Without the guidance of one solitary person, I discovered Hoke's book, and, from it, learned all that is required in order to be able to process gold, platinum, palladium, and it even gives some basic guidelines on silver, although it is treated with little respect by Hoke. That's due, in part, to its relatively low value at the time of the writing of the book ($1.29/oz official valuation at the time). 

May I suggest to you, Aqlor, that you back up to the post by nickvc, and read it. When you're through reading, read it again. Then I suggest you follow his advice to the letter. You will make more friends here by showing some incentive instead of sitting in the nest with your mouth agape, hoping to be fed. Most of the readers here have paid serious dues for the knowledge they have gained----and generally share it willingly----but to the man, most of us expect you to do your part. Complaining about the organization of the board isn't what I have in mind. 

Harold


----------



## texan (Dec 8, 2010)

A lot of processes outlined here (AP process..aqua regia etc) may work on or be appropriate for one type of material and not on others. What type of scrap do you want to process? Electronics...karat...gold filled....gold plated...other PM's? I have built up a small back log of scrap that will be processed with nitric/aqua regia some time in the future when I get comfortable with using the AP process on fairly simple "learning" projects...I spent six months reading material here before started processing anything.

Texan


----------



## Harold_V (Dec 8, 2010)

Aqlor said:


> These are the kind of questions I think that should be answered on some sticky posts here on the forum,


That doesn't work well. Once stickies are too deep, new posts don't appear for the viewer without scrolling down. That's never a good idea (speaking from experience). 

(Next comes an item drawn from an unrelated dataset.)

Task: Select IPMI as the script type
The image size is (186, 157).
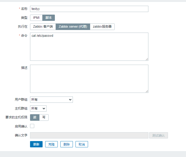Action: (36, 18)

> I am trying to help the forum to get more organized, I was just saying that people with some "forum experience" should be chosen as moderators to get it more organized or at least get some of the people who own this to do it.

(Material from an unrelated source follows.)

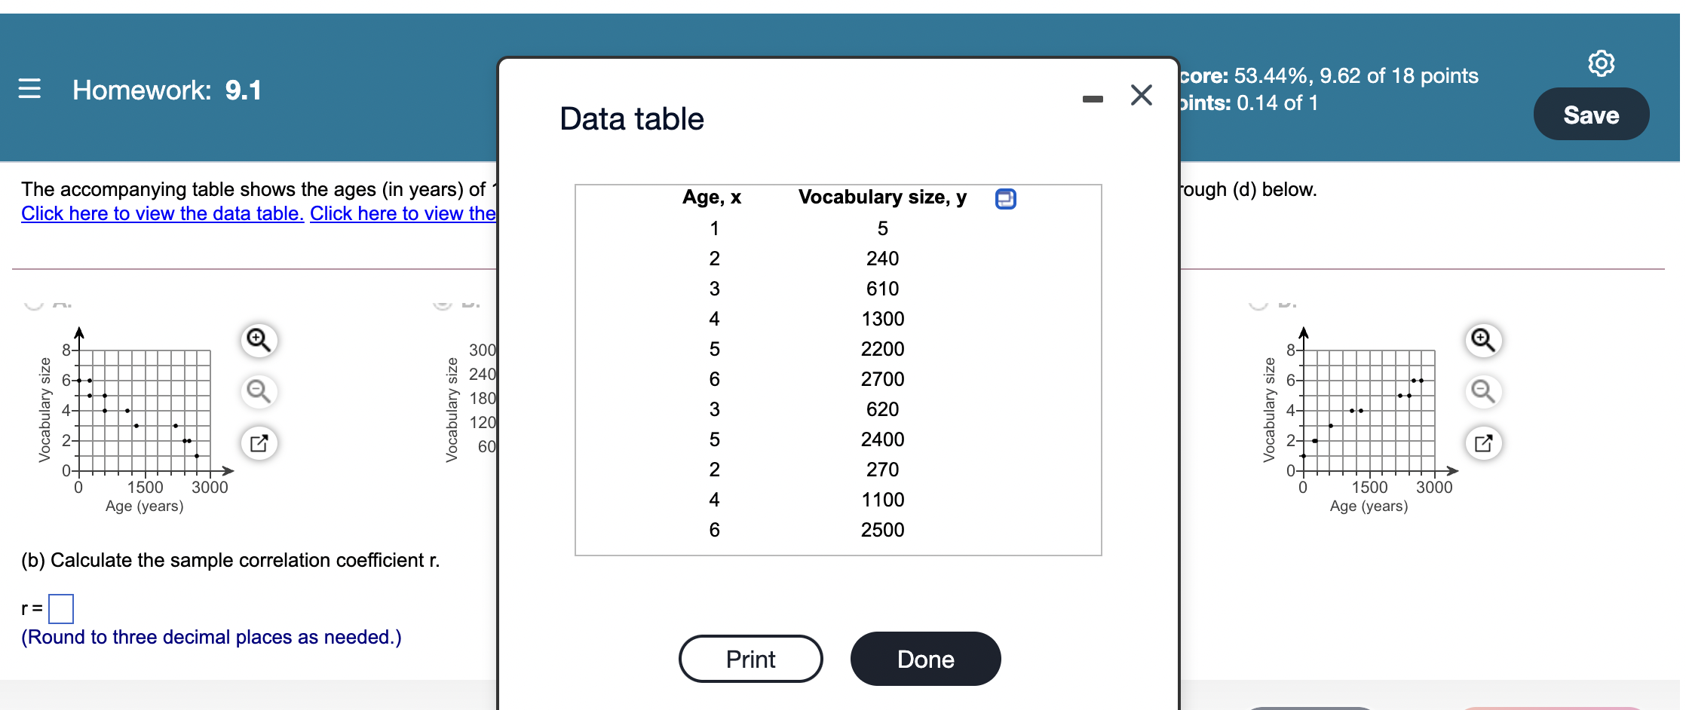Click the copy icon next to Vocabulary size column
1686x710 pixels.
point(1004,197)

You're the man. I expect you'll immediately begin the process of organizing. Make a huge list of where each post should be, and place them in order of importance. When you have completed your mission, please submit the list to any of the moderators and we'll take the appropriate action. 

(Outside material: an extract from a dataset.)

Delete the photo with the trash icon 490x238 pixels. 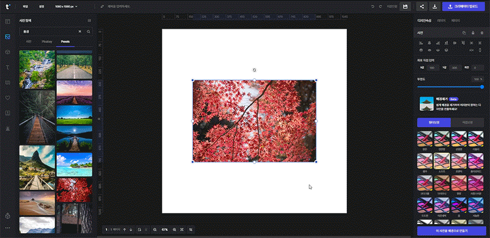click(x=481, y=33)
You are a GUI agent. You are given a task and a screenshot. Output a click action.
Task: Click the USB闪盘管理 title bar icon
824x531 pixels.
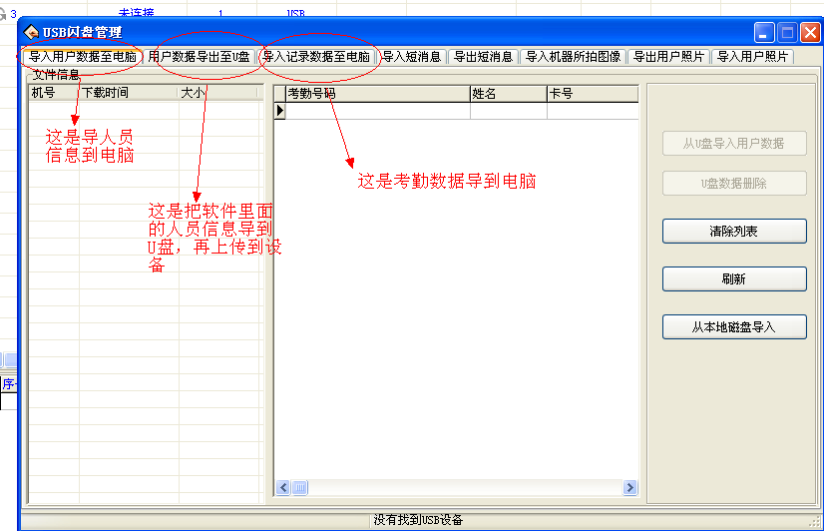pos(31,33)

Or----you can pay any of us a fee for our time, and we'll do it for you. 

You see------none of us are unhappy with things as the are. Information that has been assembled here is disjointed, often covering several topics, each related in some way. To suggest that it can be better organized shows your considerable lack of understanding. 

I wonder---have you considered how your comments may be being interpreted by those of us that have dedicated countless hundreds of hours to helping others? (I think you already understand how I'm reading them---but I have an obligation to remain civil on this forum). 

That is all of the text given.